Problem was, it’s not so easy to hear those bands at the Beehive. The space is cool as all-get-out — brick-lined catacombs, with a bar on the upper level that overlooks the music area downstairs. But unless you’re lucky enough to get into the small area fronting the bandstand, you’re out of luck. All that brick makes for a noisy place — a constant din of conversation — and anyone sitting in the main part of the dining room won’t be able to hear the music in any detail.
Sitting in the dining room for the first set, I could tell that the pan-American-jazz band Tantanakuy had a tight rhythm section and singer Eleonora Bianchini a soaring voice. When I was able to move into the stage area, I heard impressive flamenco-style picking from guitarist Michel Gonzalez. But the work of Tantanakuy — led by Argentines Marcelo Woloski (drums) and Andres Rotmistrovsky (bass) — is better heard on The New Old School. (Tantanakuy play the Roxbury Center for the Arts at Hibernian Hall July 25 at 6 pm. Bianchini returns to the Beehive August 21).
In front of the stage for the second set, I got a much better earful of guitarist Jake Hertzog and his trio — and was glad of it. The wiry, diminutive six-stringer, his unruly locks tied back, has many of the Metheny earmarks that you’ve maybe come to love and fear at once: the daunting fingerwork, the harmonic inventiveness, the organic, riff-based melodic freedom, the folk-like melodies. Along with the wow! factor comes the fear of just too damned much.

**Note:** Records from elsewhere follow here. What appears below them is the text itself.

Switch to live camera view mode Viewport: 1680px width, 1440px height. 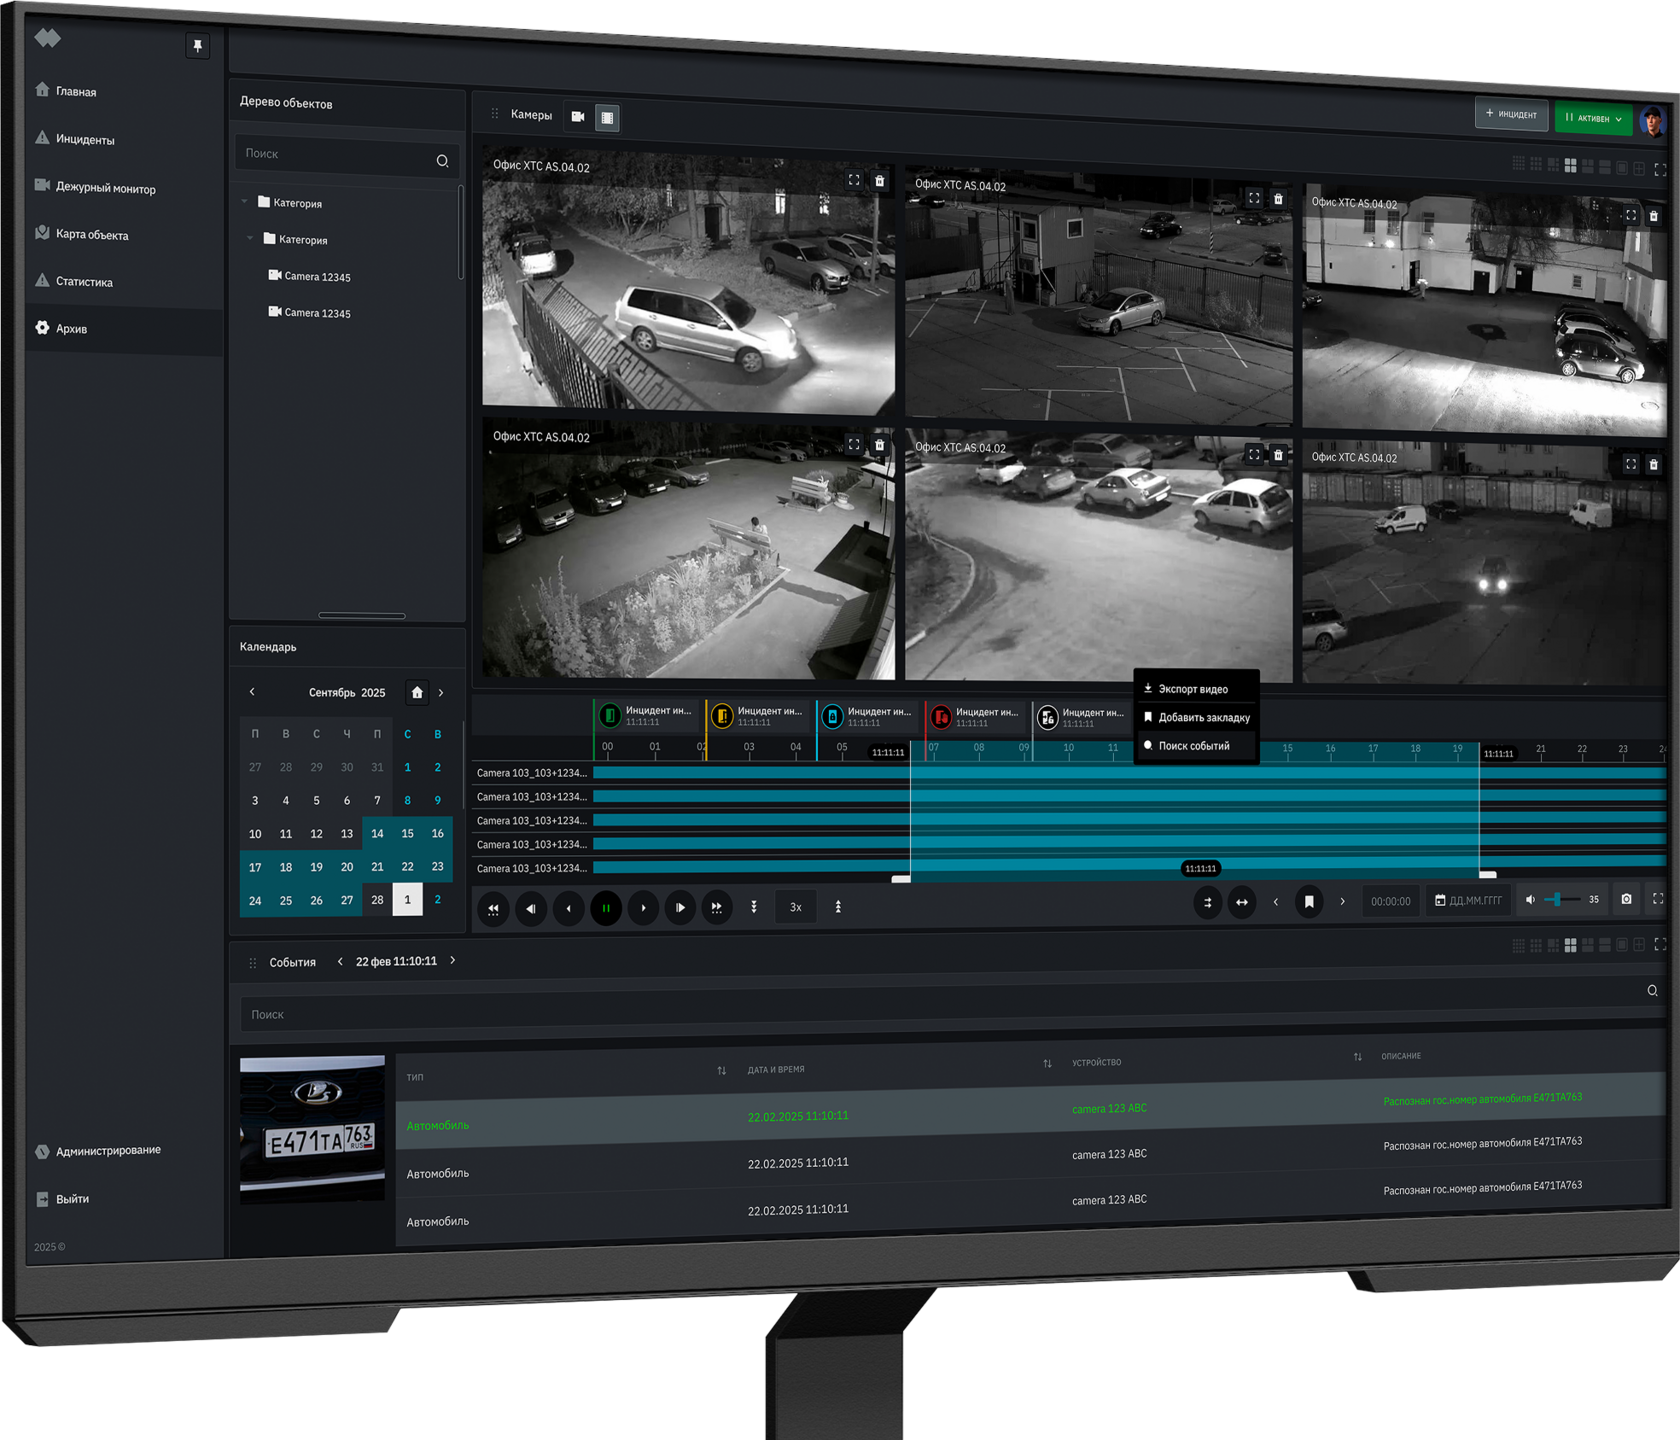point(578,117)
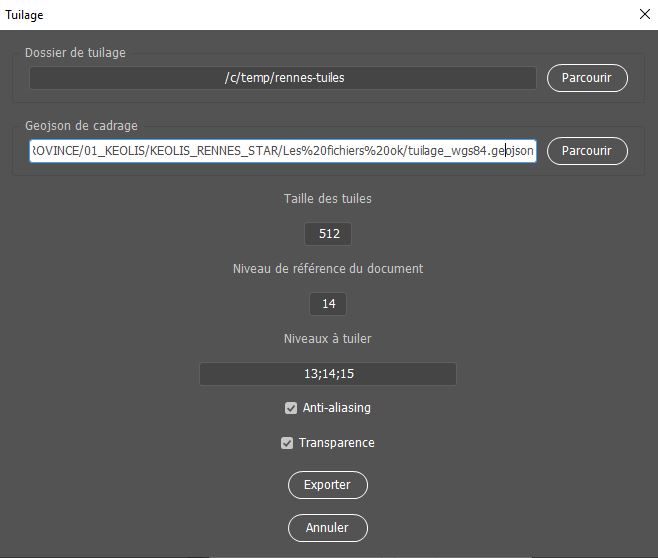Viewport: 658px width, 558px height.
Task: Click the Geojson de cadrage path field
Action: (x=283, y=151)
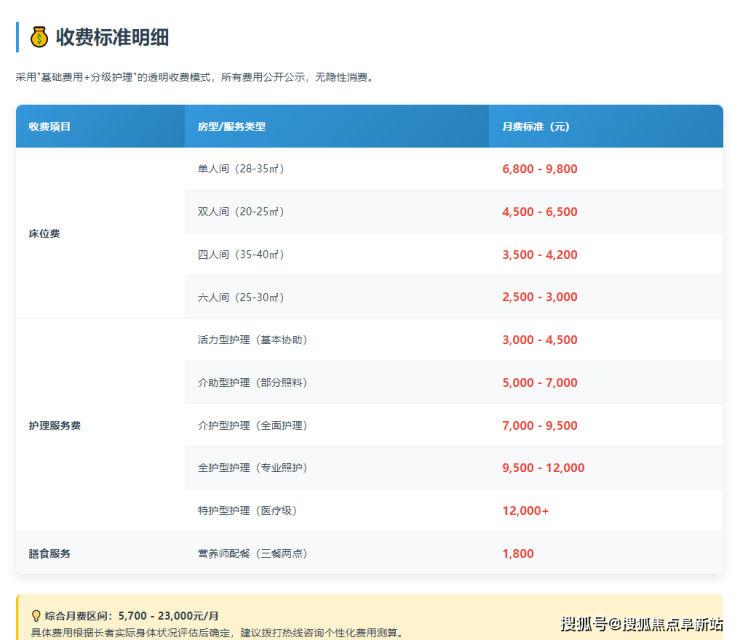Select the 营养师配餐（三餐两点） row
740x640 pixels.
click(252, 553)
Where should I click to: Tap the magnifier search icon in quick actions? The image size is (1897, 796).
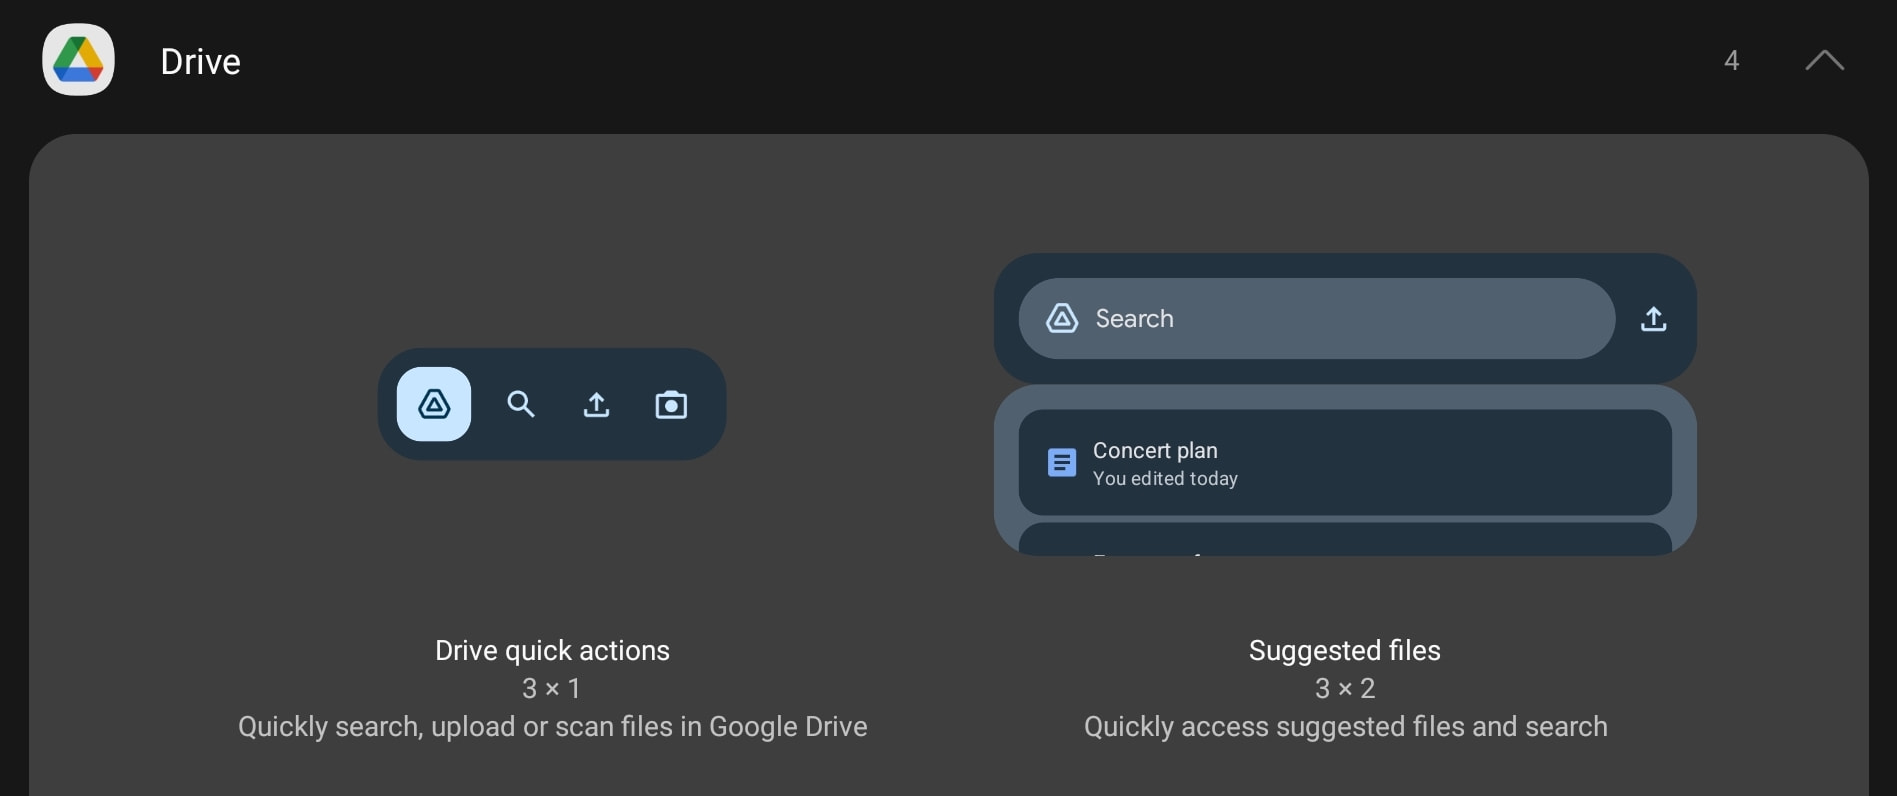[x=521, y=404]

But for more than an hour, Hertzog and his trio kept it coming — and to good effect. They began with “Monkey Stuff,” from the Revelation CD, and it was typical: a start-stop theme that fashioned angular single-note passages with power-chord exclamations and a funk beat, releasing into a solo of walking-bass swing and a whole lotta eighth notes. Nice! Hertzog and his trio mixed swing, funk, and freedom all night, and he played tickly rhythmic hide-and-seek with acoustic bassist Takashi Sugawa and drummer Zach Mangan. Sugawa in particular is a wonder, ripping off buzzing high-end double stops, guitar-like runs, and “bass-y” rhythmic figures and countermelodies. The trio were getting ready to take off for Montreux, where they’ll be joined by alto-sax Alex Terrier, another standout from the Berklee disc. One only hopes the same group will come this way again. The next Berklee night at the Beehive, July 24, will feature world-music group Zili Misik.
“I’m sorry, this is my third language,” apologized the flutist who calls himself Geni as he wrote out the names of tunes and band members for me at Ryles last Wednesday. Where else but in Boston would I meet a guy from Albania who specializes in Japanese flute? Geni (Marenglen Skendo) came here in 2003 after hitting the professional ceiling in his home country — educated at the Academy of Arts, he’d been playing jazz and opera gigs. He studied at Berklee and dropped out after one scholarship semester when he couldn’t afford to go on his own dime. Since then, he’s been working in a sandwich shop, playing out, and studying the traditional Japanese bamboo flute the shakuhachi, an instrument he was drawn to after hearing it on the soundtrack of the TV movie Shogun. He found the instrument and started practicing. “You know when you find something cool and you just want to do it and do it?”